The tragic loss of the VLOC Stellar Daisy in the South Atlantic, with all but two of her crew missing, is a horrible reminder of the 1980s and 90s and the sinking of so many large bulk carriers after structural failure. It is an era that was thought to be well behind us, with a more scrupulous attention to hull inspection, better knowledge of potential damage “hot spots” and a more understanding treatment of these ships at loading and discharging terminals, along with more rigorous inspection.
But the lost ship was not a conventionally designed capesize but one of a number of VLOCs converted from VLCC hulls, when Chinese iron ore consumption surged after 2007 and there was a dearth of suitable tonnage to carry it all. Many of these ships were already well-used in the oil trades. Some were the last of the single hulled vessels built in the early 1990s, before VLCC builders moved over completely to double hulled ships, as new regulations came into effect.
The conversion of a crude oil carrier into a ship designed to carry iron ore at the same draught is a very big operation indeed. Tankers are longitudinally framed, unlike bulkers, which are laterally configured. They have enormous longitudinal strength, but the cutting of huge holes in the weather deck for hatches will require substantial compensation. The new cargo will be carried in what had been the tanker’s centre tanks, with the bottom and sides of these spaces massively reinforced for the piles of heavy ore that will be carried.
What had been the tanker’s wing tanks, typically five each side, will be left empty, providing plenty of buoyancy for the vessel when laden. It is a huge conversion, with literally miles of welding and several thousand tonnes of new steel to be incorporated in a structure which may have suffered during a decade or more in the oil trades. While corrosion can be seen and dealt with, any fatigue and stress damage will be harder to detect.
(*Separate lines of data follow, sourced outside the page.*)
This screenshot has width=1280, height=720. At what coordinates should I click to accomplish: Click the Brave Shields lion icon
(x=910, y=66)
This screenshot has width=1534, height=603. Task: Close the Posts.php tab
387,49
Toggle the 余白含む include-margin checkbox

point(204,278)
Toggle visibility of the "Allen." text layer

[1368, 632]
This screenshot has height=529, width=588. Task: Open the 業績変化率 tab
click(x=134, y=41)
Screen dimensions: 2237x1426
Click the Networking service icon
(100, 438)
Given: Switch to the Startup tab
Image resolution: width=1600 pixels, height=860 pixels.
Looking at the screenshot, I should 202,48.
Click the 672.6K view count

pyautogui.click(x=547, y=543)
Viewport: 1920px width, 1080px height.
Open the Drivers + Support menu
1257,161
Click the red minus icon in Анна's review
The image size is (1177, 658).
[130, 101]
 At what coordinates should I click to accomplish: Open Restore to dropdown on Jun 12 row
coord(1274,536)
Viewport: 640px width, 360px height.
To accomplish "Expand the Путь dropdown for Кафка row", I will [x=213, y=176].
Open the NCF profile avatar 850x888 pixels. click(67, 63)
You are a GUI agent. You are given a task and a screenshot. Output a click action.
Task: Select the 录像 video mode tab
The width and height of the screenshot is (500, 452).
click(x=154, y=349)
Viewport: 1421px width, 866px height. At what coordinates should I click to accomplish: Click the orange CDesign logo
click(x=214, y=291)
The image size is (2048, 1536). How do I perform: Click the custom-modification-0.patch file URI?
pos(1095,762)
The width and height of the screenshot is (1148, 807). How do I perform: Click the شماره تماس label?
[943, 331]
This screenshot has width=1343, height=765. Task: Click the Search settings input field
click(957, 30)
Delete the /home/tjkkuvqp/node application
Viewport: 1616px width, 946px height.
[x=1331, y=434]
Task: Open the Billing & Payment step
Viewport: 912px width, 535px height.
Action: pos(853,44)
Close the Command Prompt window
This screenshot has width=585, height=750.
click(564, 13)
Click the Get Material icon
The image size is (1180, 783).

It requires little imagination to see that the stresses upon that hull when originally configured for the carriage of oil will be very different to that experienced with the central holds carrying heavy ore. The designers will have surely anticipated these problems as they planned the conversion of these ships, but it might be that the years in the new service have seen unexpected weaknesses develop. It is helpful that there are sister ships of similar age and which are available for close inspection, so that unlike all those bulkers which were lost without any firm cause established 25-30 years ago, we might learn something useful from this latest tragedy.